General Argyres-Douglas Theory

TL;DR

The paper develops a comprehensive framework to generate Argyres-Douglas type 4d N=2 SCFTs by compactifying 6d (2,0) theories on Riemann spheres with irregular singularities, classifying admissible singularities and deriving Seiberg-Witten curves and operator spectra from Hitchin-system data. It shows how fractional Coulomb-branch dimensions and dimensional couplings arise naturally from higher-order poles and explains central charges a and c via 3d mirror symmetry and a universal R(B) structure, validating results against known AD examples and novel families.
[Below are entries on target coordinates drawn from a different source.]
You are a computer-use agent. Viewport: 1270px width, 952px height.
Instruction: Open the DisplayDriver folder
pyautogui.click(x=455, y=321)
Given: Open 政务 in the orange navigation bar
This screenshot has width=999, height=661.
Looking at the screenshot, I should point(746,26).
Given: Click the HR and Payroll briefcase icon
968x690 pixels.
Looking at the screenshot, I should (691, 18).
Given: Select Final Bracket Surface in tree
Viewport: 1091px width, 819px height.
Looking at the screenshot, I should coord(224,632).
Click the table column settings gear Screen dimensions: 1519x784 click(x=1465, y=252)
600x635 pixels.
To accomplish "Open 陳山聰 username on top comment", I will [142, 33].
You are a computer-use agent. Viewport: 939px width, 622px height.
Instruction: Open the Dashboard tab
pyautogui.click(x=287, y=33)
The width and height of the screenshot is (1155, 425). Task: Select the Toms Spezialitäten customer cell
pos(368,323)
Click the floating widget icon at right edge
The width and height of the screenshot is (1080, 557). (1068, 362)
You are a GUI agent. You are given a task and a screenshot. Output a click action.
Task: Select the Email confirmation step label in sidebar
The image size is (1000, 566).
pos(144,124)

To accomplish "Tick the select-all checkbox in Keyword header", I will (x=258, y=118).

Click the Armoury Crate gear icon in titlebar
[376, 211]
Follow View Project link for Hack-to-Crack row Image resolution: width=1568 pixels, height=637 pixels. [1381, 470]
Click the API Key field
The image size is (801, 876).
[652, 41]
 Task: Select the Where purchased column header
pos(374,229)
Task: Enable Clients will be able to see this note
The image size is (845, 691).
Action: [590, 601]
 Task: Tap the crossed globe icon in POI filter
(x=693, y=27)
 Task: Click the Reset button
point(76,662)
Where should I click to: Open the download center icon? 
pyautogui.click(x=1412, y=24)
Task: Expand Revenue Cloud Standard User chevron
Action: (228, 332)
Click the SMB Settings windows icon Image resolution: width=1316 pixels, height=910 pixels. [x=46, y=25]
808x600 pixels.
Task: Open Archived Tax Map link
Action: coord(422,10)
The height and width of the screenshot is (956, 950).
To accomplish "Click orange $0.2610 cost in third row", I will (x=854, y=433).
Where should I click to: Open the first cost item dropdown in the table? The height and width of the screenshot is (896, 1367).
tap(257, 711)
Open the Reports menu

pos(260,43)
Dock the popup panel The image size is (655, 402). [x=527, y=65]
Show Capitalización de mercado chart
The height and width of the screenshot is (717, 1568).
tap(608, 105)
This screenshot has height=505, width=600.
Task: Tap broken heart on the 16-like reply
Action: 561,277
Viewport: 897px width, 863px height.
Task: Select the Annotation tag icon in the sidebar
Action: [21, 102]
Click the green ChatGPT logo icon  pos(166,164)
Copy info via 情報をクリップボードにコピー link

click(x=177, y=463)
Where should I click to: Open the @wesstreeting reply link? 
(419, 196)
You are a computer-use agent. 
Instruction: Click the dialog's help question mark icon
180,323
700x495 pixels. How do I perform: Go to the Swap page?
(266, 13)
The authors extend the construction to A2 and higher-rank theories, derive 3d mirrors, explore UV completions and SU(3) QCD connections, and propose equivalences among seemingly different irregular realizations (including Type II/IV and Type I/IV dualities). The work significantly broadens the landscape of N=2 SCFTs, providing tools for further exploration of dualities, gravity duals, AGT-type correspondences, and cluster-coordinate formulations for AD theories.

Abstract

We construct a large class of Argyres-Douglas type theories by compactifying six dimensional (2,0) A_N theory on a Riemann surface with irregular singularities. We give a complete classification for the choices of Riemann surface and the singularities. The Seiberg-Witten curve and scaling dimensions of the operator spectrum are worked out. Three dimensional mirror theory and the central charges a and c are also calculated for some subsets, etc. Our results greatly enlarge the landscape of N=2 superconformal field theory and in fact also include previous theories constructed using regular singularity on the sphere.

Figures (20)

• Figure 1: The Newton polygon representing an irregular singularity, and each segment on the boundary represents a block and its slope is the order of pole of that block.
• Figure 2: Left: The Newton polygon for the irregular singularity with only one block and this is the case $a$ and $c$. Right: The leading order has partition $[N-1, 1]$, this is the case $b$.
• Figure 3: Left: A graph representation of $(A_1, A_5)$ theory, scale invariance is used to fix the coefficient of $z^6$ term to be 1 and translation invariance is used to eliminate $z^5$ term; Right: A graph representation for $(A_1, D_7)$ theory, notice that $z^5$ term is turned on as the coupling constant.
• Figure 4: (a): Quiver for type I irregular singularity with order $n$, there are $n-2$ bifundamentals between two $U(1)$ groups, this is the 3d mirror for $(A_1, A_{N-1})$ theory, here $N=2n-4$; b): Quiver leg for a regular singularity; c): We spray the $U(2)$ flavor symmetry of $(b)$ to two $U(1)$s so that we can glue this tail to the quiver in $(a)$; d): Gluing quiver tail in $c$ and the quiver in $a$ which is the three dimensional mirror for $(A_, D_{N+2})$ theory.
• Figure 5: A) The Hitchin system for various SU(2) QCDs, black dots represent type II irregular singularity; Circle represents type I irregular singularity; Cross represents the regular singularity. The number is the integer part of the order of pole. B) The singularity structure for the corresponding AD theory found from the above QCD.